I had a great weekend.  Everything was fun, I felt productive and wasn't worried that either my father or I were driving Paul (who spent a lot of the weekend working) too crazy.  Most satisfying?  I heard from my mom that my dad had had a great weekend and was enthusing to her how much he'd enjoyed spending time with me. 

Next weekend Dad will be in Oregon with my mom.  After that they'll both be here until early January.  As much as I love having time alone and alone with Paul, I'm looking forward to being surrounded by my family at Christmas — especially at having my brother and his family and my parents over to our apartment for Christmas Eve.  It feels happy and right.

Holiday Meme: Question 3

Favourite childhood holiday memory?

When I was nine years old, I wanted a telescope for Christmas.  This was an expensive gift to ask for — not on par with a bike (we got those every 4 – 5 years as we outgrew them) but a lot more than was usually spent at Christmas.  Little did I know that my parents saw this as me asking for an educational present and felt they had to get it.  I didn't believe in Santa at this point and really didn't expect to get one, it was more a wish than a request as far as I was concerned.

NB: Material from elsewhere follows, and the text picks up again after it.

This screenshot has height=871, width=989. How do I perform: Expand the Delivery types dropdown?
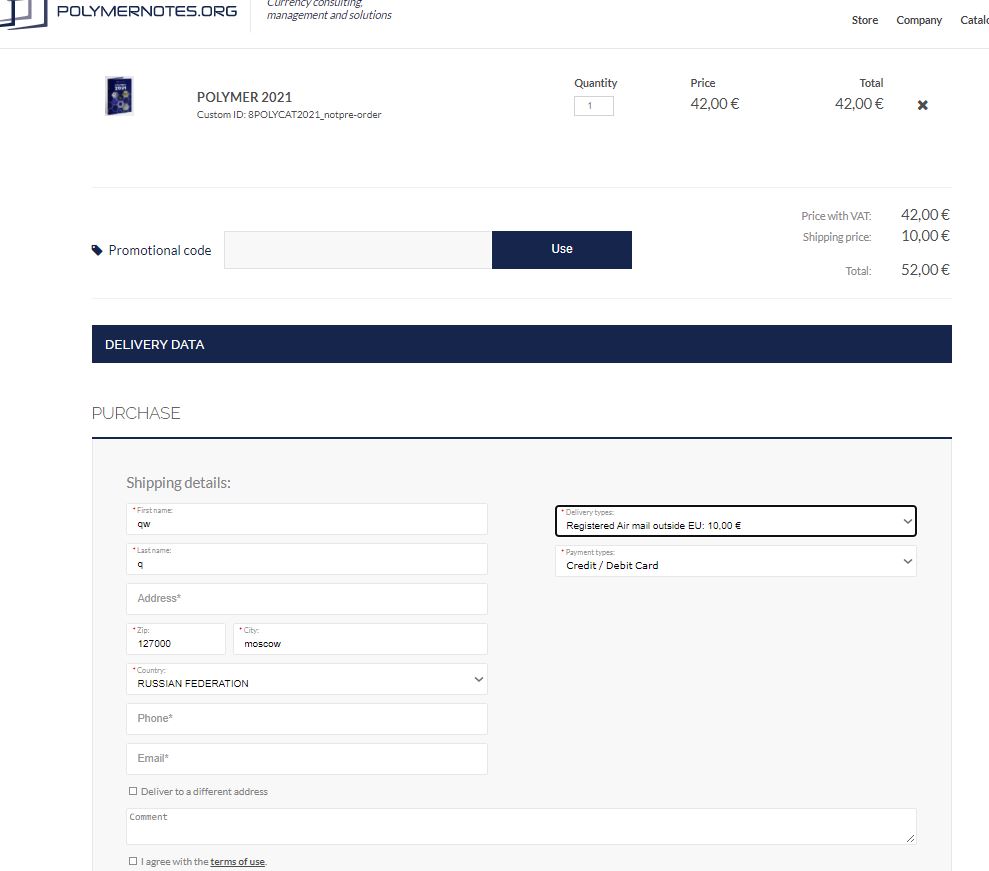point(735,521)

But when we got back from midnight mass, when Santa traditionally came in our house (though I didn't believe, my six year old sister was another matter), there it was, all shiny black and white, already set up next to the tree with a red bow around it.  I remember standing in my robe and pajamas looking at the suddenly nearby moon, my dad next to me trying to see if we could see Venus (I'm not sure we ever did).  

That wonderful present should have an amazing story about how I grew up with an understanding of astronomy or physics, but it doesn't.  I was a bookish child and my love would always be literature.  But I still remember the beauty of the moon on that bright cold Christmas night.  It was a perfect moment.

Holiday Meme: Question 2

Do you hang mistletoe?

I have in the past, but like so many things, I have mixed feelings about it.  I love the way it looks, very festive bit of green with a little red ribbon.  However, I've got some negative memories of being embarrassed as a teen by being caught standing (trying not to catch anyone's attention) only to have it pointed out publicly I was "under the mistletoe" and clearly wanted to be kissed.  Since everyone in the room was either related to me (ugh!) or the son of parents' friends (who was now clearly embarrassed too and maybe even thought I'd set this up (cringe and double ugh!), this was not a happy experience.

So much as I love the way mistletoe looks, I've generally refrained from hanging any.